Coder Social home page Coder Social logo

dsc-3-28-10-graph-dynamics-bipartite-graphs-online-ds-ft-041519's Introduction

Clustering Networks

Introduction

You've now looked at some basic measures of nodes and their relationships to one another. Expanding upon this analysis of networks, it is natural to focus on larger structures within the network. In this lesson you'll explore clusters within networks such as subcultures, social circles and cliques.

Objectives

You will be able to:

  • Discuss various approaches to clustering networks
  • Implement clustering via NetworkX
  • Define clique

Approaches to Clustering

You've already started to get a vague sense of clustering: in the previous lab, you attempted to find individuals who bridged two different social circles within a larger network. These key individuals whom connect the network are then the glue that holds the network together. From this, there are two ways to approach clustering groups and subgroups in networks: one is from the bottom up, building smaller networks from central nodes on out, and the other from the top down, removing central nodes from the full network and observing how the network splinters into factions.

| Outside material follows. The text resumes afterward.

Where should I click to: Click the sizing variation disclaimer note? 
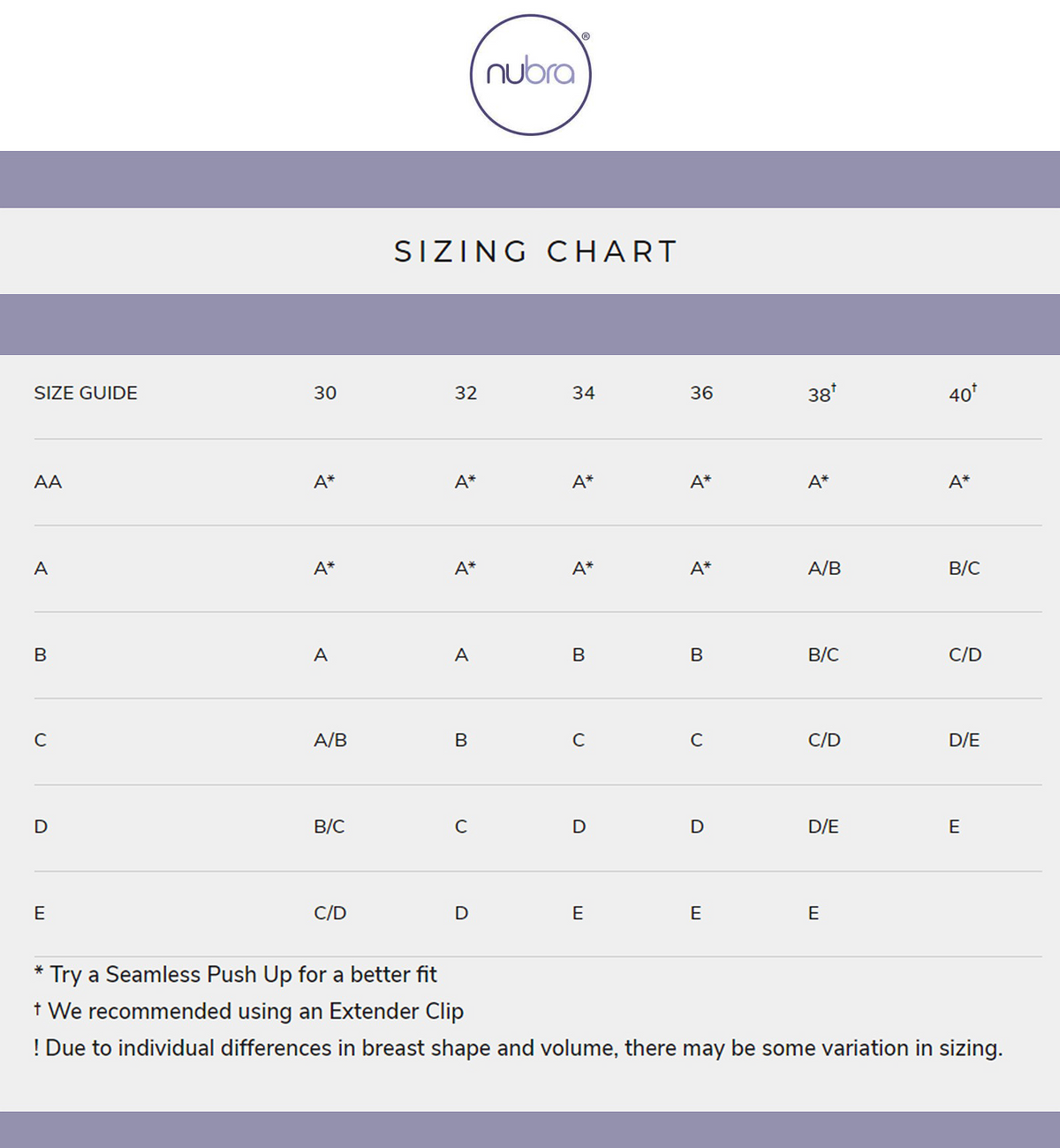519,1048

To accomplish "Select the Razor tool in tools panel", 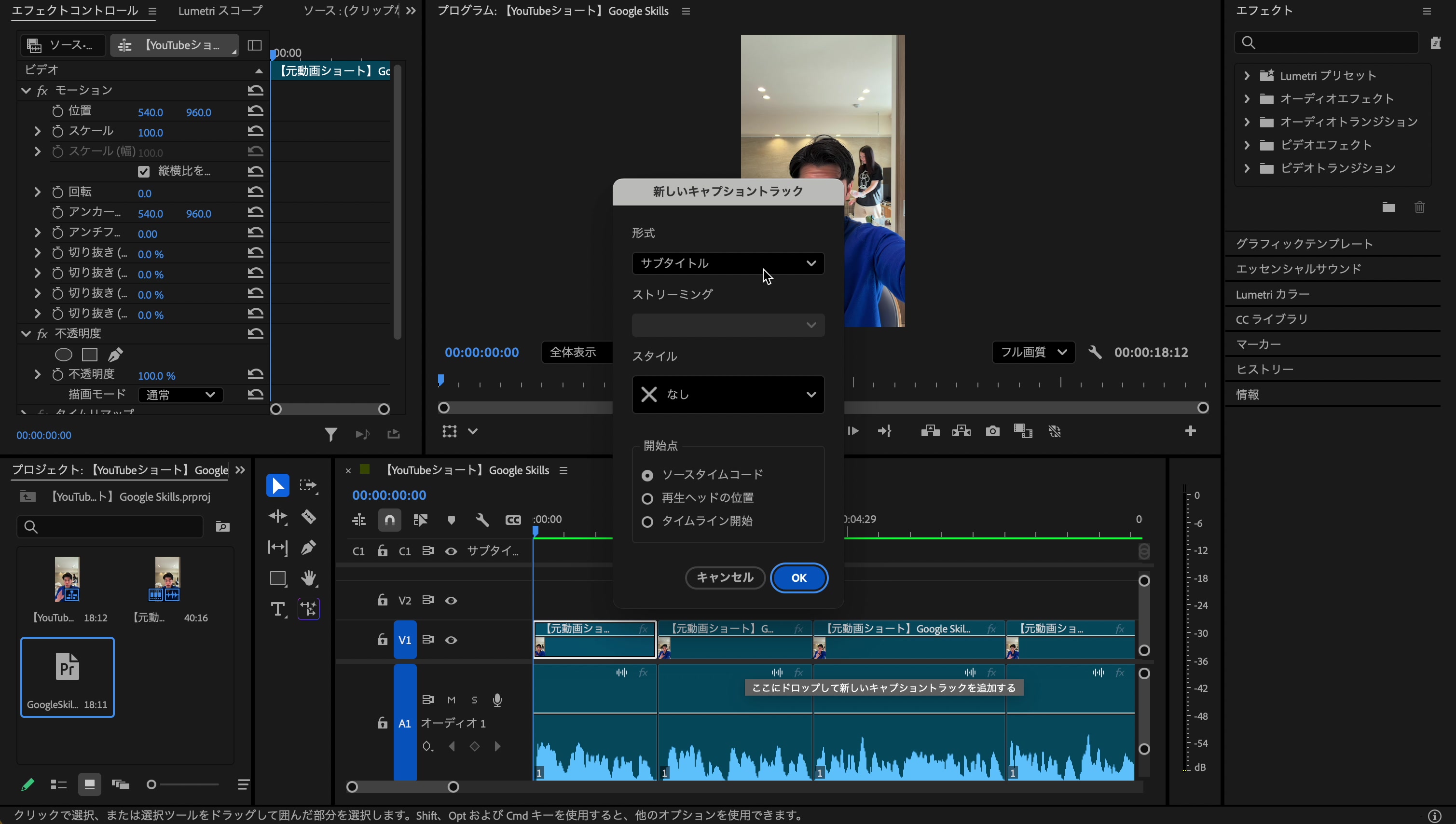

One method exhibiting the former approach to clustering is k-clique clustering. A clique is a subset of nodes which are adjacent to all the other nodes within the clique. The most simple example is with three nodes:

K-clique clustering expands upon this notion of cliques by forming clusters of nodes that are within k edges from one another. As with the simple cliques shown above, all nodes within these clique clusters must be within k edges from any other node within the clique.

The Girvan–Newman algorithm takes the opposite approach. It starts with the full network and then begins removing nodes with the largest betweeness, observing how the graph then breaks into smaller clusters. Due to this approach, the graph will gradually be broken into smaller and smaller clusters until every node forms it's own cluster. As a result, determining an appropriate threshold to terminate the algorithm where groups are well formed and neither too general nor too specific can be a challenge.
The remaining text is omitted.